同国の人口1億7000万人のうち、ほぼ9割がラマダンを遵守するため、この経済変化は大きな意味を持つ。国全体の経済にこれほど広範囲かつ強い影響を与える宗教行事は他にほとんどない。ラマダンとイードのサイクルは、食料輸入や小売売上高から送金、農村部の生活に至るまで、あらゆるものに影響を与える「兆タカ規模の季節経済」へとますます変化しつつある。

この現象を理解することは、経済分析と政策立案の両方にとって重要である。ラマダン期間中の経済は、適切に管理されれば、中小企業を支援し、国内市場を強化し、貧困レベルを低下させる可能性がある。

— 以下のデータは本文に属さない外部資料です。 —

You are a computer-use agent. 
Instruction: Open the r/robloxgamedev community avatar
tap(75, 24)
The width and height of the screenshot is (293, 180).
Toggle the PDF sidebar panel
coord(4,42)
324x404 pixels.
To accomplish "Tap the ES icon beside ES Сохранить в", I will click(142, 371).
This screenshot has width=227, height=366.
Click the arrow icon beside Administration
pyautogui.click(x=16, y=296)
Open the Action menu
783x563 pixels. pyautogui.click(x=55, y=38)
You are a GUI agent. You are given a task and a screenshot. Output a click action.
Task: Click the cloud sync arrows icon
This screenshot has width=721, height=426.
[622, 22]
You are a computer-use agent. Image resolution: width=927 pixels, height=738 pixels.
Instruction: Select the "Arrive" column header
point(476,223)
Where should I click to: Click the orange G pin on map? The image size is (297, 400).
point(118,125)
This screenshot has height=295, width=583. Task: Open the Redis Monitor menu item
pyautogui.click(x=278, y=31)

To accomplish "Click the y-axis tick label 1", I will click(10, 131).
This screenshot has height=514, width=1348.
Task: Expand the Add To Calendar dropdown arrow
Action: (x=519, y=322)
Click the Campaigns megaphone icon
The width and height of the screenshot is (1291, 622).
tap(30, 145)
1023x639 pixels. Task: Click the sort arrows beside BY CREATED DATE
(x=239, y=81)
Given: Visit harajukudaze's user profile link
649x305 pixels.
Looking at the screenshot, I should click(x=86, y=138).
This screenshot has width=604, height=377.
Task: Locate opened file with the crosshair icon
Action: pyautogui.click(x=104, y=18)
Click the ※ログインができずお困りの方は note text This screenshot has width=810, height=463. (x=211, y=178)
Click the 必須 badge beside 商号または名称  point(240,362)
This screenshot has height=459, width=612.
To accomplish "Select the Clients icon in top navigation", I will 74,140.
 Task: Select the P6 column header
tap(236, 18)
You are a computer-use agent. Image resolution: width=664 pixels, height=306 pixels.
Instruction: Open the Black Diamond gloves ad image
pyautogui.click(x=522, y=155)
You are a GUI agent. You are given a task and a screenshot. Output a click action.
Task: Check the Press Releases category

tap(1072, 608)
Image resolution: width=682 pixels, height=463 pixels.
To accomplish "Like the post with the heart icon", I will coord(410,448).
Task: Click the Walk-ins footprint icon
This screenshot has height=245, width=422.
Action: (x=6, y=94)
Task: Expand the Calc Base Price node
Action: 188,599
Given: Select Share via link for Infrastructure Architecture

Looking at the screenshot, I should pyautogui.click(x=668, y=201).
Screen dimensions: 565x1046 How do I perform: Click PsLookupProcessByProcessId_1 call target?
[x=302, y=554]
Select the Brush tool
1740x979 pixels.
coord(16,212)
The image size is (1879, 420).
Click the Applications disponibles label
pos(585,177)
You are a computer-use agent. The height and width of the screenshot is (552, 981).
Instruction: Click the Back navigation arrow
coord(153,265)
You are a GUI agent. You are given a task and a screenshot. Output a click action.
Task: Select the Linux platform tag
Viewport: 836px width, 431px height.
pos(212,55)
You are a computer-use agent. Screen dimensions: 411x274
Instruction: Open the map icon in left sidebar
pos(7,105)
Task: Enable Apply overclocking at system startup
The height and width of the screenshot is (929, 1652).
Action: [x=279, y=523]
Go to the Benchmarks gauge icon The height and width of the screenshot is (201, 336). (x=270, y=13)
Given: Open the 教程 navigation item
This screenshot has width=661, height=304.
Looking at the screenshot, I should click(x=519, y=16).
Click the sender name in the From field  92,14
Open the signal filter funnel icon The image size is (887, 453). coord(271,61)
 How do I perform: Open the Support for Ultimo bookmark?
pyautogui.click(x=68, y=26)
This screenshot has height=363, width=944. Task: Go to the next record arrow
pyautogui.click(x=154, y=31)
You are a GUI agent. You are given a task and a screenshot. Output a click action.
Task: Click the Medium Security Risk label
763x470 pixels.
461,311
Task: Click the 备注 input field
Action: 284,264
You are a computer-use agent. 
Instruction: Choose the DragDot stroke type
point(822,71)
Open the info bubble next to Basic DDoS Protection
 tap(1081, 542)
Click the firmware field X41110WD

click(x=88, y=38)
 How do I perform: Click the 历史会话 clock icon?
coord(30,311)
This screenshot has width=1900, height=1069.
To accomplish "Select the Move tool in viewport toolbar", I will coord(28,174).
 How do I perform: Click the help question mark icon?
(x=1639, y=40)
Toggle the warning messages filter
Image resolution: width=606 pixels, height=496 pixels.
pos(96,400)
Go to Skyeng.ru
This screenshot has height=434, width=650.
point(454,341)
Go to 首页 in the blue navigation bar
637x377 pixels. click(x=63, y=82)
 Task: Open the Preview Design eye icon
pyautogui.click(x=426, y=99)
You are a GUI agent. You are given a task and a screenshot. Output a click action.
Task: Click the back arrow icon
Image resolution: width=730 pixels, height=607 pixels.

イフタールから小売業の活況まで:ラマダンが経済に及ぼす最も明白な影響は、人々の消費行動の変化です。この期間中、家族はイフタールやイードの祝祭のための食料、そしてイード・アル=フィトルのための衣服に、より多くのお金を使います。

ひよこ豆、砂糖、食用油、ナツメヤシ、レンズ豆、香辛料といった生活必需品の需要が大幅に増加している。ラマダン期間中、バングラデシュでは毎月約30万トンの大豆油と砂糖が必要とされ、これは人々の消費量の大きさを物語っている。こうした需要急増期に供給を安定させるため、政府機関、輸入業者、貿易業者は緊密に連携する必要がある。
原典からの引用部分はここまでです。